Questions:
[1] Answer these questions from the Cluster-Chip article:
(a) In which journal was the study published?
(b) In what percentage of screened patients did the clusters appear?
(c) What shape are the microscopic posts that the blood is pushed through?
[2] Pick up the Cluster-Chip article after its final sentence and keep writing it.

Document segment:
Mon, 05/18/2015 - 11:01am
Seth Augenstein, Digital Reporter

A fluorescently labelled cancer cell cluster balances on the tip of a post within Cluster-Chip. (Credit: Mehmet Toner, BioMicroElectroMechanical Systems Resource Center at MGH)A tiny microfluidic chip can capture circulating clusters of tumor cells, researchers said.

The finding could provide important new clues about how cancer spreads – and could even be a “breakthrough technology,” they said.

The Cluster-Chip essentially sifts through the blood and captures the unique structure of the clusters of circulating tumor cells, or CTCs, according to the study, published today in an online version of the journal Nature Methods.

Single CTCs typically make up fewer than 1 in 1 billion cells – and the clusters were believed to be even more rare. But when the researchers from Harvard University, Massachusetts General Hospital screened some 60 patients with metastatic breast, prostate and melanoma cancers, they found the clusters appeared in 30 to 40 percent of patients.

“The presence of these clusters is far more common than we thought in the past,” said Mehmet Toner, the lead author, and a professor of surgery and biomedical engineering at the hospital and Harvard. “The fact that we saw clusters in this many patients is really a remarkable finding.”

The tiny chip is designed to slowly push blood through rows of microscopic triangle-shaped posts – and at the end, is a funnel that allows single cells to travel through, but which stops the clusters, the team said.

Extracted material:
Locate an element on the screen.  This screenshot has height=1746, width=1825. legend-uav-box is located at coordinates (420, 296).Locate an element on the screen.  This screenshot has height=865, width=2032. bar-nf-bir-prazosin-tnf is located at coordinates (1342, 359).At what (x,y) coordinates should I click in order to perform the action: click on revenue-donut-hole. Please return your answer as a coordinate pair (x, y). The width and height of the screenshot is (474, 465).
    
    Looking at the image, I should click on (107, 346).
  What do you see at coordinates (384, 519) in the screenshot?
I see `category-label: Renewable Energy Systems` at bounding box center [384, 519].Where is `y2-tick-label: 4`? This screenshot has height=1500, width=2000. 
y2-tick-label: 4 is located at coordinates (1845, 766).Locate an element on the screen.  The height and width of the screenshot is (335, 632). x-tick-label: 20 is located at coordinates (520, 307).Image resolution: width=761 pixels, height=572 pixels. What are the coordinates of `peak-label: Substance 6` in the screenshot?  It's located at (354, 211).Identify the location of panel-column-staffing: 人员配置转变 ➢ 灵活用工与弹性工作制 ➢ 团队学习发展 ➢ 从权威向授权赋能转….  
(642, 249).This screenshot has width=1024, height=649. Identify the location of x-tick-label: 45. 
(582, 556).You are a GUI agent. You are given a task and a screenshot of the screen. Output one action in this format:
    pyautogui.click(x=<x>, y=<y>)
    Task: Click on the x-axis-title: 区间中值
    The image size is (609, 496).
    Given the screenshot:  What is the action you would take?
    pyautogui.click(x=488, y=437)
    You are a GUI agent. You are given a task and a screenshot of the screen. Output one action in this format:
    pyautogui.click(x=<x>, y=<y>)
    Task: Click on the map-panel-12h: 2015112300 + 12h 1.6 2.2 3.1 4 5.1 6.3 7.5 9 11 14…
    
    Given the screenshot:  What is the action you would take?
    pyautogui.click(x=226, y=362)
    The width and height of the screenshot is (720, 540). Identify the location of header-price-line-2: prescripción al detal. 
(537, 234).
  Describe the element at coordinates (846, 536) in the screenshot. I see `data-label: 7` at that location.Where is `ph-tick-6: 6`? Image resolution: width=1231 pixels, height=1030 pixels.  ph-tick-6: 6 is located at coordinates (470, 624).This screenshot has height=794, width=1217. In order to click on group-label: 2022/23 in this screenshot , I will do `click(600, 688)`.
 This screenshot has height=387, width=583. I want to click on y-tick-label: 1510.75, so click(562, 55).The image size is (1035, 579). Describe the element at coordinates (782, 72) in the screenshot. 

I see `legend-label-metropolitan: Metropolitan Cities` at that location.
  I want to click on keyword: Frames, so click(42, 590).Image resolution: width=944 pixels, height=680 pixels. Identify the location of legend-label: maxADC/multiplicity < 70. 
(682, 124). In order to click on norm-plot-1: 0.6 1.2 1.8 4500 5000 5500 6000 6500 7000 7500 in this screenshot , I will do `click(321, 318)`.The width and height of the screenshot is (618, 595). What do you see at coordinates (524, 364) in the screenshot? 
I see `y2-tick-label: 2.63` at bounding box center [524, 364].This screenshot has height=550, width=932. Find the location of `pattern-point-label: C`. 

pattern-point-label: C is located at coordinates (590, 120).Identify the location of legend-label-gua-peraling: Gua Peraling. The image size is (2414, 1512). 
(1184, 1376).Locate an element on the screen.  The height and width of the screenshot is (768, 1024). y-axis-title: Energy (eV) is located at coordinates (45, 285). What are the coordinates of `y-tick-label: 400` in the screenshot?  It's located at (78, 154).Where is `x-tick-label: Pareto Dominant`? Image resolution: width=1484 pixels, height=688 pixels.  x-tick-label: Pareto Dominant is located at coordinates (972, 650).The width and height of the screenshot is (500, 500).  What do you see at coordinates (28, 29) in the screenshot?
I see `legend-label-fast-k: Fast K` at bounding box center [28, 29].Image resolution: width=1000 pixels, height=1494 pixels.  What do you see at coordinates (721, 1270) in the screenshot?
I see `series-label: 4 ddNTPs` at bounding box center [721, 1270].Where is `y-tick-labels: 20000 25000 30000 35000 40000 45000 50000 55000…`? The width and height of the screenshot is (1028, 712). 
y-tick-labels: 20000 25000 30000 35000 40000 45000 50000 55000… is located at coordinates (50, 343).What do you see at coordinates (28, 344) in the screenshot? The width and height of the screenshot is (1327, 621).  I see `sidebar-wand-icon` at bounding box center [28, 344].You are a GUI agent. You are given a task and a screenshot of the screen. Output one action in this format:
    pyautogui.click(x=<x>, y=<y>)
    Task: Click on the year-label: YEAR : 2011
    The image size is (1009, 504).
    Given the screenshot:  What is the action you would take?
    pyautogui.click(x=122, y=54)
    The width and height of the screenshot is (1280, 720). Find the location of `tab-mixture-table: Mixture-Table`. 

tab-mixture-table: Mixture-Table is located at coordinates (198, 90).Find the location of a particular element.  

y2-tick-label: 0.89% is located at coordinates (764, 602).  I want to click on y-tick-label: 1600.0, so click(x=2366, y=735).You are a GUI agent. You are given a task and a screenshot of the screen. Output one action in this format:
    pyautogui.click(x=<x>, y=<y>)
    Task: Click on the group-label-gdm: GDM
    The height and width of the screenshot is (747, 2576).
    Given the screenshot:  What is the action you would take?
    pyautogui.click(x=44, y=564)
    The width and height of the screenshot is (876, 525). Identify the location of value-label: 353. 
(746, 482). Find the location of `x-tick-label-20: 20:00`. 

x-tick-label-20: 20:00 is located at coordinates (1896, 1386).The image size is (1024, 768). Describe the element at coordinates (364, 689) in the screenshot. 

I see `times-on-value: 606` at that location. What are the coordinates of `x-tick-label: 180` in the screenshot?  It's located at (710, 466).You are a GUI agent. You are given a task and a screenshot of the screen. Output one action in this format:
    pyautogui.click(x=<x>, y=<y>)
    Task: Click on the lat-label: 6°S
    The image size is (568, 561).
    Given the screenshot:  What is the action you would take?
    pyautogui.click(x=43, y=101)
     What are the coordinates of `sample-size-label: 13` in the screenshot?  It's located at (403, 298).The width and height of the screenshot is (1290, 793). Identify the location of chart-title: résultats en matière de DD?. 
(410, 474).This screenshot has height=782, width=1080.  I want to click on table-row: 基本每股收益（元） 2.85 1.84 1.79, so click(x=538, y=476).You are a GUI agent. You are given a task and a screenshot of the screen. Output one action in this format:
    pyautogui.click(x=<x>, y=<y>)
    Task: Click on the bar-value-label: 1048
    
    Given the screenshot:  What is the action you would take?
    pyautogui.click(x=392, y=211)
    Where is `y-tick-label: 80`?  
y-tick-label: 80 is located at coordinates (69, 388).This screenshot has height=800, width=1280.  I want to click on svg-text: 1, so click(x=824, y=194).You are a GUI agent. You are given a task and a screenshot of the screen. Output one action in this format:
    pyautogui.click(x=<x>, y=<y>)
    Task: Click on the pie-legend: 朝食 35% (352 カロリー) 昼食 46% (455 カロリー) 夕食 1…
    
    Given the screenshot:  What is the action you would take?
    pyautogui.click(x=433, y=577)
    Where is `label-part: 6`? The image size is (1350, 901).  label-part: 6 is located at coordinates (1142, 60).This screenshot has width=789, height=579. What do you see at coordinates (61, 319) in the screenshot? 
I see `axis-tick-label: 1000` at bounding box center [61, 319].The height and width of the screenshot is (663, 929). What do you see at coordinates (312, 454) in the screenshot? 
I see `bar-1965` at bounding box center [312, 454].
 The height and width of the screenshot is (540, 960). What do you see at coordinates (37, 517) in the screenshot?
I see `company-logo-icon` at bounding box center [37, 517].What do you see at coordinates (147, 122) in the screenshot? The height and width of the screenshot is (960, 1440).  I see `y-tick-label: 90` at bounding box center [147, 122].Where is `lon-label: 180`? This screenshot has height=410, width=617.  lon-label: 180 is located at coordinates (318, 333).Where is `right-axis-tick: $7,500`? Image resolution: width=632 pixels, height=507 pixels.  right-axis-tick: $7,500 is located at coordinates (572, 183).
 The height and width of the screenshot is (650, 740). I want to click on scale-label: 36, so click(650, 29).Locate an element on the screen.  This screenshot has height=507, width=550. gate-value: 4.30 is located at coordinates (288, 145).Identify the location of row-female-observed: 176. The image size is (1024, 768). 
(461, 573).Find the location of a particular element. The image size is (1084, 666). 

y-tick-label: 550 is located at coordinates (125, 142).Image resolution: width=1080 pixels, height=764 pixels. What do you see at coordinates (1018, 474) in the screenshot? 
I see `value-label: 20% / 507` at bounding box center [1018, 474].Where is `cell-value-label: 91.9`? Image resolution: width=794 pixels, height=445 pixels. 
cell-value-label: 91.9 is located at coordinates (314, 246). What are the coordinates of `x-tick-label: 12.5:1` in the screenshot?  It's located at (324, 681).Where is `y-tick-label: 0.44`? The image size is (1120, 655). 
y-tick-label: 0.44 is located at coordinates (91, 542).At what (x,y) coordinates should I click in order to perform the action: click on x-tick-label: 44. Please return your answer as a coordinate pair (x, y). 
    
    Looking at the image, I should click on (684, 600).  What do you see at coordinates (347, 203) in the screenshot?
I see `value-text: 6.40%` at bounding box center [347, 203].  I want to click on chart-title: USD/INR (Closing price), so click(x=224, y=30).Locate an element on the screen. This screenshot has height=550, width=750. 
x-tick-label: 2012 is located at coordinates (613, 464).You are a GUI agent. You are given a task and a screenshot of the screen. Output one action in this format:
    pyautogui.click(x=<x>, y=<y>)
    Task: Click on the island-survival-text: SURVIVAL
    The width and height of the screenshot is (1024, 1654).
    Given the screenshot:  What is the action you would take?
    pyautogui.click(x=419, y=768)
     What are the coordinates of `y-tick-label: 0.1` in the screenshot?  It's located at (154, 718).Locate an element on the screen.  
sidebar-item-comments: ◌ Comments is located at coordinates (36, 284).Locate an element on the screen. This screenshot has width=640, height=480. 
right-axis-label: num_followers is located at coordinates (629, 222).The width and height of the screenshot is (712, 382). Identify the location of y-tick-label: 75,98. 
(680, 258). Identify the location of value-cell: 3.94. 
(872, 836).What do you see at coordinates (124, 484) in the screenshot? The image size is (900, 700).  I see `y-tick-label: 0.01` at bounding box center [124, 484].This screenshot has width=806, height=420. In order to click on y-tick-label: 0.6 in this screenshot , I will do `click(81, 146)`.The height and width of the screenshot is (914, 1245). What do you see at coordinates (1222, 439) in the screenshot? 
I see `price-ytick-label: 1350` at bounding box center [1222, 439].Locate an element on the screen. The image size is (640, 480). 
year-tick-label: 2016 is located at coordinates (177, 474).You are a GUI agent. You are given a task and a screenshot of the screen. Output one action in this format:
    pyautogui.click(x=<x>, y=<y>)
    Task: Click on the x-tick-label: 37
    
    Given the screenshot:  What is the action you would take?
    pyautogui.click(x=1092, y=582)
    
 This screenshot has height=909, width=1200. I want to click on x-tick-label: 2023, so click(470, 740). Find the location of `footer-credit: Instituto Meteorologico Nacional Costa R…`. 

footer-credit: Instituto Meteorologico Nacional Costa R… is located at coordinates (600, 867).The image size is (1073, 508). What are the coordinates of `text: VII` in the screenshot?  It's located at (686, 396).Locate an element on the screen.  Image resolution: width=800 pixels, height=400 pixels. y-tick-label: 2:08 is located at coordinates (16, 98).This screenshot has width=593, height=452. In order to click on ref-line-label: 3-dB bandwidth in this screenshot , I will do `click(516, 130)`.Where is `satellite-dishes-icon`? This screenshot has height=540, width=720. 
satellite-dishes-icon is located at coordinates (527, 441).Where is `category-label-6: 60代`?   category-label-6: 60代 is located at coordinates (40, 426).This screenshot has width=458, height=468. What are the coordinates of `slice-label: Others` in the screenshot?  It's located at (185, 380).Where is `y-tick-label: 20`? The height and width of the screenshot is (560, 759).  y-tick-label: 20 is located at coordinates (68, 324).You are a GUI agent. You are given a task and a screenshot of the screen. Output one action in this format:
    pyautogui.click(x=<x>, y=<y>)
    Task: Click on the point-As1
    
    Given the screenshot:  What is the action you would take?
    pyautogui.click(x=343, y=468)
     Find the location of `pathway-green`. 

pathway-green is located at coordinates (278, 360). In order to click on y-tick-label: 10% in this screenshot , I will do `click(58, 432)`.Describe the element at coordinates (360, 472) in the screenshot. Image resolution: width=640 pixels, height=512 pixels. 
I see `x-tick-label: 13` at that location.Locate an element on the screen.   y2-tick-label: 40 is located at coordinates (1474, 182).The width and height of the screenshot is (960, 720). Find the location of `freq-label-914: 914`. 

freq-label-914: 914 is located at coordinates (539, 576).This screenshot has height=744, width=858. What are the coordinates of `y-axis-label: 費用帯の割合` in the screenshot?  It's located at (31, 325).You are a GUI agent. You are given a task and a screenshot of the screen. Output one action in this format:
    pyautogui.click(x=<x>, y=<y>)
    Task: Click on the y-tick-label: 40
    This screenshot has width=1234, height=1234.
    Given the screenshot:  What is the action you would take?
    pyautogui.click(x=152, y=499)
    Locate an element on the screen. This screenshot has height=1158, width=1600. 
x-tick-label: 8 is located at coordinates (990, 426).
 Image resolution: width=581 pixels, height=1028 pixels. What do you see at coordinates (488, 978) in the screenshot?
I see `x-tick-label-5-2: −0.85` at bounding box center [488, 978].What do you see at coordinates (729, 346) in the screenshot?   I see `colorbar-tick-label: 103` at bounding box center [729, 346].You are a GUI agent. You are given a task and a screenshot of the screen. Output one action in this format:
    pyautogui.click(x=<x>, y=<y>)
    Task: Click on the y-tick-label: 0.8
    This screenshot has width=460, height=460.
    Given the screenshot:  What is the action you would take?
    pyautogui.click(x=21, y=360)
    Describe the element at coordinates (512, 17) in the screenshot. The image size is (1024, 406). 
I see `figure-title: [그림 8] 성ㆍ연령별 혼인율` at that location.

Answer list:
[1]
(a) Nature Methods, in its online version.
(b) 30 to 40 percent.
(c) Triangle-shaped.

[2]
CTC clusters were discovered in the blood some 50 years ago – but since they are elusive, not much is known about their role in metastasis, the scientists said.

The work was supported by the National Institutes of Health and its National Institute of Biomedical Imaging and Bioengineering.

“Very little is known about CTC clusters and their role in the progression and metastasis of cancer,” said Roderic I. Pettigrew, the director of the NIBIB. “This is the kind of breakthrough technology that could have a very large impact on cancer research.

Cancer-cell clusters were found to have 23- to 50-fold increased metastatic potential over single cells in breast-cancer mouse models, according to a study published in the journal Cell last year.

“It’s like poking a sleeping bear,” Toner added, of the cluster work. “It could really awaken the field to go after clusters and to develop even better technologies to understand their biology in cancer metastasis.”